SUPPLIED DATA:
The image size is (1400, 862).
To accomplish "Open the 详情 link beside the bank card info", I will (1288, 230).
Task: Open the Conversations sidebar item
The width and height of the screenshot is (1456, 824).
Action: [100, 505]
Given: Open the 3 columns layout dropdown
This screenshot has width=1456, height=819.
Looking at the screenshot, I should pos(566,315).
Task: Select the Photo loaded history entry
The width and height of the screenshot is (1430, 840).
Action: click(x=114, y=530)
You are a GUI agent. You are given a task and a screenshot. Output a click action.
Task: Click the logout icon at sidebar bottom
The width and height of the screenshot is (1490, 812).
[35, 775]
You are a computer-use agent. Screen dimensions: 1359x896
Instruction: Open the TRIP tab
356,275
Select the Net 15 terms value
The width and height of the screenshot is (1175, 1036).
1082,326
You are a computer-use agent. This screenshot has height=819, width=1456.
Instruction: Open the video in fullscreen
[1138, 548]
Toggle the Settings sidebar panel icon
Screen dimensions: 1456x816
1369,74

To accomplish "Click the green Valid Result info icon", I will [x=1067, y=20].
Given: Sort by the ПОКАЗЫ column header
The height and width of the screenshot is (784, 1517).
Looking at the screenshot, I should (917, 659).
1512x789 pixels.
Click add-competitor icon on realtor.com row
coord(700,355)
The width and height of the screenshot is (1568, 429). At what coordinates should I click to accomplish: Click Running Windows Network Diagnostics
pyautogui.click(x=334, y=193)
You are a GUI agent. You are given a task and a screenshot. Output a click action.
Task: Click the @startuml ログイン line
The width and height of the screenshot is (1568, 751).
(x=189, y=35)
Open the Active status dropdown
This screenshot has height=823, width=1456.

WORK ITEM: Looking at the entries above, can you reproduce exactly the lines from the one that holds "Toggle the Settings sidebar panel icon" through the one that holds "1512x789 pixels.", and only those?

OUTPUT OF THE EXERCISE:
Toggle the Settings sidebar panel icon
Screen dimensions: 1456x816
1369,74

To accomplish "Click the green Valid Result info icon", I will [x=1067, y=20].
Given: Sort by the ПОКАЗЫ column header
The height and width of the screenshot is (784, 1517).
Looking at the screenshot, I should (917, 659).
1512x789 pixels.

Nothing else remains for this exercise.